Das Bedienpersonal führt täglich vor der Inbetriebnahme eine Sichtprüfung der Schienenoberfläche auf Metallspäne durch und achtet während des Betriebs auf charakteristische ungewöhnliche Geräusche. Es wird ein Archiv für Störungen durch Schienenabtrag angelegt, um eine Wissensdatenbank zu Störungen aufzubauen. Krude Heavy Industry wendet das oben beschriebene Prüfsystem bei der Inbetriebnahme vor Ort sowie bei der Wartung und Instandhaltung im Kundendienst an und begrenzt so die durch Schienenabtrag verursachte Rate ungeplanter Stillstände auf unter 21 TP3T.
Häufig gestellte Fragen
Frage: Was ist das deutlichste Anzeichen dafür, dass ein Laufkran die Schiene abnutzt?

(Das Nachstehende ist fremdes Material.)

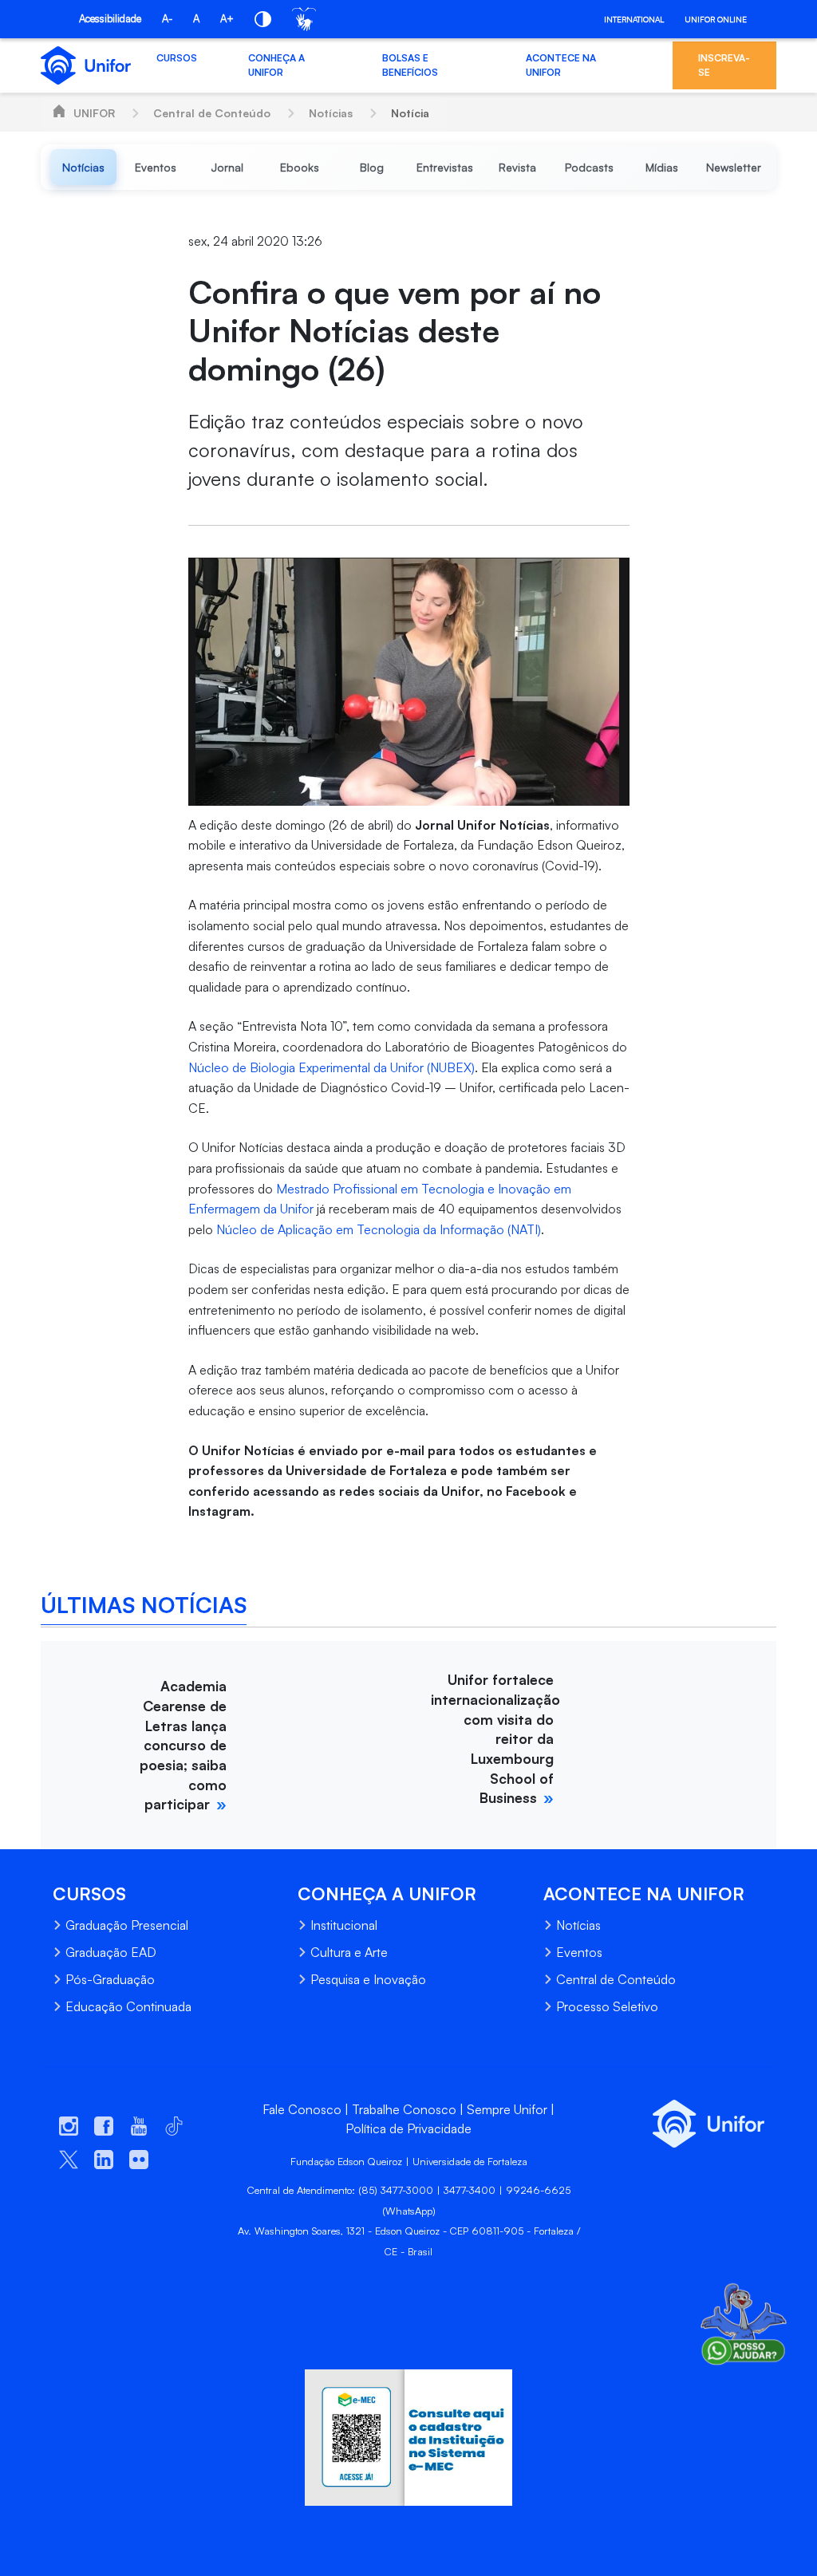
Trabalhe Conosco (404, 2109)
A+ (227, 18)
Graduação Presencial (126, 1925)
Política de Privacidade (408, 2128)
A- (167, 18)
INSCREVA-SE (724, 65)
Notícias (331, 113)
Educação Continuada (128, 2006)
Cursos (176, 58)
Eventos (579, 1952)
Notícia (410, 113)
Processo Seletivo (607, 2006)
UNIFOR (94, 113)
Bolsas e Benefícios (410, 65)
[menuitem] (83, 167)
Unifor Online (716, 19)
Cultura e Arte (349, 1952)
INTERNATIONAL (634, 19)
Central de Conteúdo (211, 113)
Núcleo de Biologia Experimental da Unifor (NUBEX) (331, 1067)
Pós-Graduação (110, 1979)
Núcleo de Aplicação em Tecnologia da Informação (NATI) (378, 1229)
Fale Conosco (301, 2109)
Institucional (343, 1925)
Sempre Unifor (507, 2109)
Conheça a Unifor (276, 65)
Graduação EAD (110, 1952)
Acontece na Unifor (561, 65)
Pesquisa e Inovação (368, 1979)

Antwort: Es gibt drei besonders intuitive Methoden: Erstens sollte man prüfen, ob an der Seitenfläche des Radkranzes Abriebspuren zu sehen sind; zweitens sollte man darauf achten, ob während des Betriebs ein regelmäßiges, metallisches Reibegeräusch zu hören ist; drittens sollte man messen, ob der Betriebsstrom zu hoch ist (bei Messung mit einer Stromzange gilt eine Differenz der dreiphasigen Ströme von mehr als 10% als Anomalie).
Frage: Was sollte zuerst durchgeführt werden: die Spurkorrektur oder die Radausrichtung?
Antwort: Es muss in der Reihenfolge „zuerst die Schiene, dann das Rad“ vorgegangen werden. Gemäß der Norm GB/T 10183-2023 ist zunächst die Schiene auf die zulässigen Toleranzen einzustellen (Geradheit ±3 mm/40 m, Spurweite ±5 mm), bevor die Radspannweite und die Diagonaldifferenz gemessen werden.
Frage: Ab welchem Ausmaß des Schienenverschleißes muss der Betrieb für Wartungsarbeiten unterbrochen werden?
Antwort: In jedem der folgenden Fälle muss der Betrieb unverzüglich eingestellt werden: Der monatliche Verschleiß der Spurkrone beträgt mehr als 2 mm, die Abweichung des Betriebsstroms beträgt mehr als 25%, die seitliche Verschleißrate der Schiene beträgt mehr als 1 mm/Monat oder während des Betriebs ist ein lautes, metallisches Pfeifen zu hören. Gemäß der Norm GB/T 14405 deuten diese Werte auf eine mögliche Entgleisung hin.
Frage: Wie oft sollten routinemäßige Kontrollen zur Verhinderung von Schienenabtragungen durchgeführt werden?
Antwort: Bei hoher Beanspruchung (A6 und höher) erfolgt die Prüfung alle drei Monate, bei mittlerer Beanspruchung (A4 bis A5) alle sechs Monate und bei geringer Beanspruchung (A3 und niedriger) einmal jährlich. Das Bedienpersonal muss täglich vor der Inbetriebnahme die Schienenoberfläche visuell auf Metallspäne überprüfen. Als Prüfstandards gelten die einschlägigen Bestimmungen der Normen GB/T 3811-2024 und GB/T 14405.